Monday, February 4, 2013

Overreacting...

Sometimes the ladies aren't the only ones who overreact. Let's take a look at a male example. 

I originally met Overreactor months ago on a Napa wine trip but had a boyfriend at the time so I declined to pursue further action. A couple of weeks ago I ran across him on Facebook. In glancing over his profile I discovered three things: 1. he had changed jobs and didn't work for the same tech giant anymore, 2. he had a really attractive new photo of himself up and 3. it looked like he was single.

So I went ahead and sent Overreactor a brief message inquiring about his current job situation and general state of things. He replied back very quickly and very loquaciously. A few messages later set a date for that Thursday to grab drinks at Blondies'. 

Thursday came around but I wasn't incredibly excited. My gut was trying to warn me but I was not listening. 

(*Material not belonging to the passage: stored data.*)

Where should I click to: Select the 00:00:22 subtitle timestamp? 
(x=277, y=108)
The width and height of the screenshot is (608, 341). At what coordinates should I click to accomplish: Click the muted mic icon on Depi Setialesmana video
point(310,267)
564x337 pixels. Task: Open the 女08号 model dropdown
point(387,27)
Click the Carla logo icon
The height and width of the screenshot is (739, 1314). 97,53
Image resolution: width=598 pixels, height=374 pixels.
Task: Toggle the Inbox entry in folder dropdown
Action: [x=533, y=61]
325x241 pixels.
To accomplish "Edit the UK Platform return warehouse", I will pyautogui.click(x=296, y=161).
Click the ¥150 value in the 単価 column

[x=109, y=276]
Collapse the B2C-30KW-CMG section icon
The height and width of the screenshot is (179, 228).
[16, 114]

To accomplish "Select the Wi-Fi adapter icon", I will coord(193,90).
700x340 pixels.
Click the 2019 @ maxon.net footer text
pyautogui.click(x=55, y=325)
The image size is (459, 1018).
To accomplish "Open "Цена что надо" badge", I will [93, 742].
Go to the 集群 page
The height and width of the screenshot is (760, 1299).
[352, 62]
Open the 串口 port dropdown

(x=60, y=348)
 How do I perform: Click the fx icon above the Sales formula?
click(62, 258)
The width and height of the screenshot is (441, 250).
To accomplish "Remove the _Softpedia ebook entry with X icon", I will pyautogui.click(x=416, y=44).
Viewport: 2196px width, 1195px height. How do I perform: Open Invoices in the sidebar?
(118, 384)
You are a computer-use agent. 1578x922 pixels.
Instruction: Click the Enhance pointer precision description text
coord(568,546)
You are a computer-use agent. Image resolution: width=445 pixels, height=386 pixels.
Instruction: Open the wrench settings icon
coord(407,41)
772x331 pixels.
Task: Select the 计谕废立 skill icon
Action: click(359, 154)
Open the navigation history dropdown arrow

Well my gut was right. I wasn't overly impressed with our date. I had to pay for my first drink. I am more than financially capable for paying for a $4 beer, but the man is supposed to pay for your drink. Especially on a first date. His already awful manners set a bad taste in my mouth. He paid for the second drink but it's because we "shared it" aka he drank 75% of it and I drank 25% of it. I didn't want to guzzle down more liquor but he kept insisting we should try one of Blondies' fancy cocktails. Except that he picked up a Moscow Mule. Gross. Points off for having actual bad taste too.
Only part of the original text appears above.